Work item. Every line from the line containing "search (362, 82)" through the final line below must be returned exactly, and no other line.
[Data provided — start]
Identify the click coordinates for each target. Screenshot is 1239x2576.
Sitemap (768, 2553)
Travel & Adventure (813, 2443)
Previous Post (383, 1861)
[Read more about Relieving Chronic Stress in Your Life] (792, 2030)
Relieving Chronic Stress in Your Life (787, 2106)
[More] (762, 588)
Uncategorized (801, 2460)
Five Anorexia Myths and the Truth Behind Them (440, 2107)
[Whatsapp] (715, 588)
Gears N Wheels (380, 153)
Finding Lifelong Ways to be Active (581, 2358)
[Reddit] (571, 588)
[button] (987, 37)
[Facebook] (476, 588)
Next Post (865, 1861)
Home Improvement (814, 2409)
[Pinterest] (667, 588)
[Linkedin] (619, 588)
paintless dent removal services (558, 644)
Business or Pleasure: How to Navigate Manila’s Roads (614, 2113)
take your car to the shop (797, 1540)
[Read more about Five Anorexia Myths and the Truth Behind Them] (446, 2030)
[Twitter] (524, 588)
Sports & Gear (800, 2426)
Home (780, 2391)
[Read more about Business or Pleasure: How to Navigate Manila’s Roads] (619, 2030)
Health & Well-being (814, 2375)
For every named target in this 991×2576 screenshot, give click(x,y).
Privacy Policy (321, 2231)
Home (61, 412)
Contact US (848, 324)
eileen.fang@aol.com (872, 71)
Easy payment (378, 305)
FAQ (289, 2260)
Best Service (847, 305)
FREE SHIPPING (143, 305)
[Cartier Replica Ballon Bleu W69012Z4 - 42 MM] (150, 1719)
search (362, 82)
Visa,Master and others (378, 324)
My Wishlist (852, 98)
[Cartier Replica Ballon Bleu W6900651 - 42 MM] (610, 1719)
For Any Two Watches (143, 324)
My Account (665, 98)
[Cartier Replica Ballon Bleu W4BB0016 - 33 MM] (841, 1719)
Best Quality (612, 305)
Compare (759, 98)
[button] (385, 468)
[Data provided — finish]
Task response.
search (362, 82)
Visa,Master and others (378, 324)
My Wishlist (852, 98)
[Cartier Replica Ballon Bleu W6900651 - 42 MM] (610, 1719)
For Any Two Watches (143, 324)
My Account (665, 98)
[Cartier Replica Ballon Bleu W4BB0016 - 33 MM] (841, 1719)
Best Quality (612, 305)
Compare (759, 98)
[button] (385, 468)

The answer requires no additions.